RAW DATA:
# # # # #

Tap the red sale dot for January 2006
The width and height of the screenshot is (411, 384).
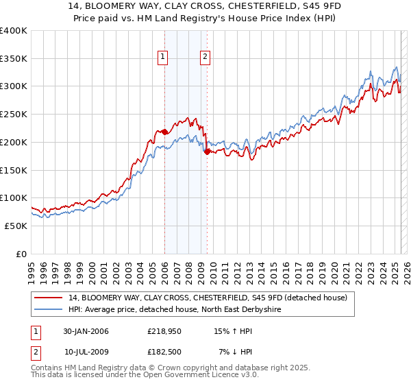point(164,131)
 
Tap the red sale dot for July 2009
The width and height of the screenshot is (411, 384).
point(206,152)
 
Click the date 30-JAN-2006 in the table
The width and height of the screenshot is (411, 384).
point(86,331)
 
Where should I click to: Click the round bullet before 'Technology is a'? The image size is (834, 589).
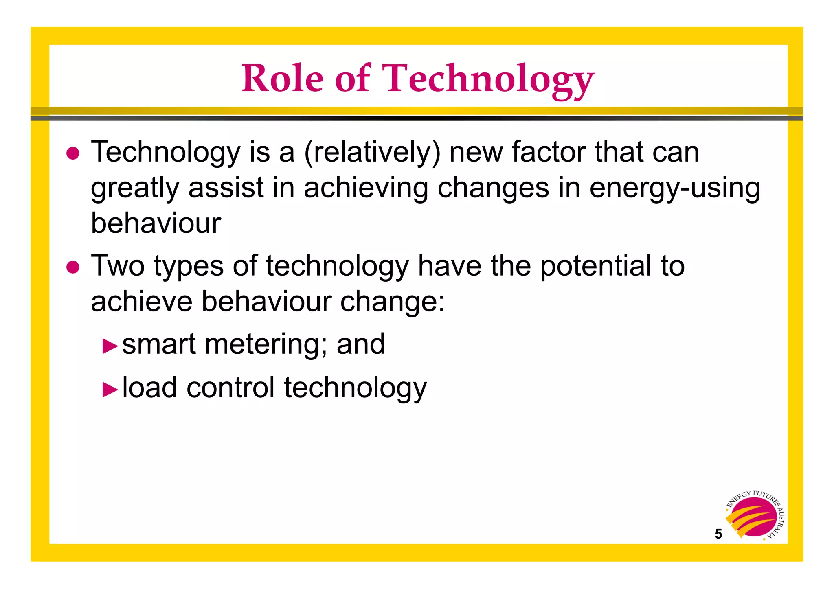73,153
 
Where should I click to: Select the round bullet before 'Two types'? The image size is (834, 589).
73,267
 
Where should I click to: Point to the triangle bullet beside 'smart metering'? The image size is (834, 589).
110,346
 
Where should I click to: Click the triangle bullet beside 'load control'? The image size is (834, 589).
110,390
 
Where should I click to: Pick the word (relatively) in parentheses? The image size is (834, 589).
373,153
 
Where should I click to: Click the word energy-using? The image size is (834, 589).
675,188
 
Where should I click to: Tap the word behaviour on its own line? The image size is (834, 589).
156,223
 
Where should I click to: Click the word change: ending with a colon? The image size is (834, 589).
393,302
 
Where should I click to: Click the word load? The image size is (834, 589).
149,387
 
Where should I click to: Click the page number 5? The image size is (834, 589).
718,534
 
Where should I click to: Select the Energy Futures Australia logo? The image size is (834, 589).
755,516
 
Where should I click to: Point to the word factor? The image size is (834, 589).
548,152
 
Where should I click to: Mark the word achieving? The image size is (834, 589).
366,188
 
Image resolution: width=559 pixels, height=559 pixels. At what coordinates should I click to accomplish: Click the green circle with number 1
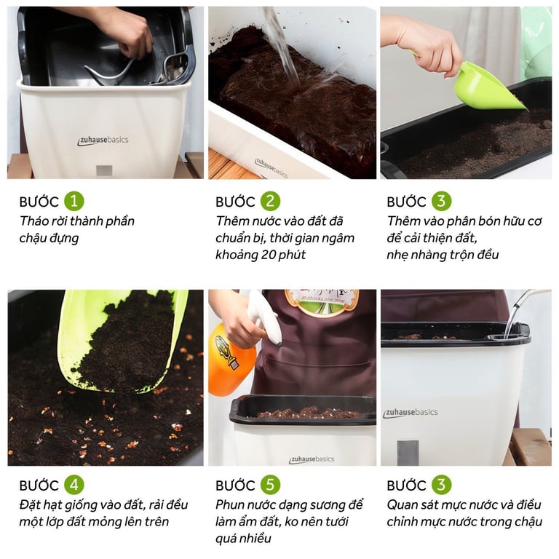click(74, 201)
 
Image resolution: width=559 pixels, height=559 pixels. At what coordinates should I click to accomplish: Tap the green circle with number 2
click(270, 201)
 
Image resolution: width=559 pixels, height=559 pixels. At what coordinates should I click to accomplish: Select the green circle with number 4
click(74, 485)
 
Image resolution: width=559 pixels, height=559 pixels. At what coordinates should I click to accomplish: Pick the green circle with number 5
click(270, 485)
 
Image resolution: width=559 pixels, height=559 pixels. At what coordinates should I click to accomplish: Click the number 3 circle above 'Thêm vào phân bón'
click(441, 201)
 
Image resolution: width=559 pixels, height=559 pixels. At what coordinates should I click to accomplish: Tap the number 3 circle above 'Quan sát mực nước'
click(441, 485)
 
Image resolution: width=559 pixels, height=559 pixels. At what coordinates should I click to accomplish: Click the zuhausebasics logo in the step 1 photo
click(103, 140)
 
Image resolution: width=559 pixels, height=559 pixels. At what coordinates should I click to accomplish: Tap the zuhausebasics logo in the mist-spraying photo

# # # # #

WHAT YOU WILL DO: Rewrite the material above as a Markdown table with the columns Row and Material line, starting at the line that contains "Where should I click to: Point to the word" and ending at the last line of the material. Give each non-blank line its own numbered row, and leave the pictures out.

RESPONSE TO THE TASK:
| Row | Material line |
|---|---|
| 1 | Where should I click to: Point to the word factor? The image size is (834, 589). |
| 2 | 548,152 |
| 3 | Where should I click to: Mark the word achieving? The image size is (834, 589). |
| 4 | 366,188 |
| 5 | Image resolution: width=559 pixels, height=559 pixels. At what coordinates should I click to accomplish: Click the green circle with number 1 |
| 6 | click(74, 201) |
| 7 | Image resolution: width=559 pixels, height=559 pixels. At what coordinates should I click to accomplish: Tap the green circle with number 2 |
| 8 | click(270, 201) |
| 9 | Image resolution: width=559 pixels, height=559 pixels. At what coordinates should I click to accomplish: Select the green circle with number 4 |
| 10 | click(74, 485) |
| 11 | Image resolution: width=559 pixels, height=559 pixels. At what coordinates should I click to accomplish: Pick the green circle with number 5 |
| 12 | click(270, 485) |
| 13 | Image resolution: width=559 pixels, height=559 pixels. At what coordinates should I click to accomplish: Click the number 3 circle above 'Thêm vào phân bón' |
| 14 | click(441, 201) |
| 15 | Image resolution: width=559 pixels, height=559 pixels. At what coordinates should I click to accomplish: Tap the number 3 circle above 'Quan sát mực nước' |
| 16 | click(441, 485) |
| 17 | Image resolution: width=559 pixels, height=559 pixels. At what coordinates should I click to accomplish: Click the zuhausebasics logo in the step 1 photo |
| 18 | click(103, 140) |
| 19 | Image resolution: width=559 pixels, height=559 pixels. At what coordinates should I click to accomplish: Tap the zuhausebasics logo in the mist-spraying photo |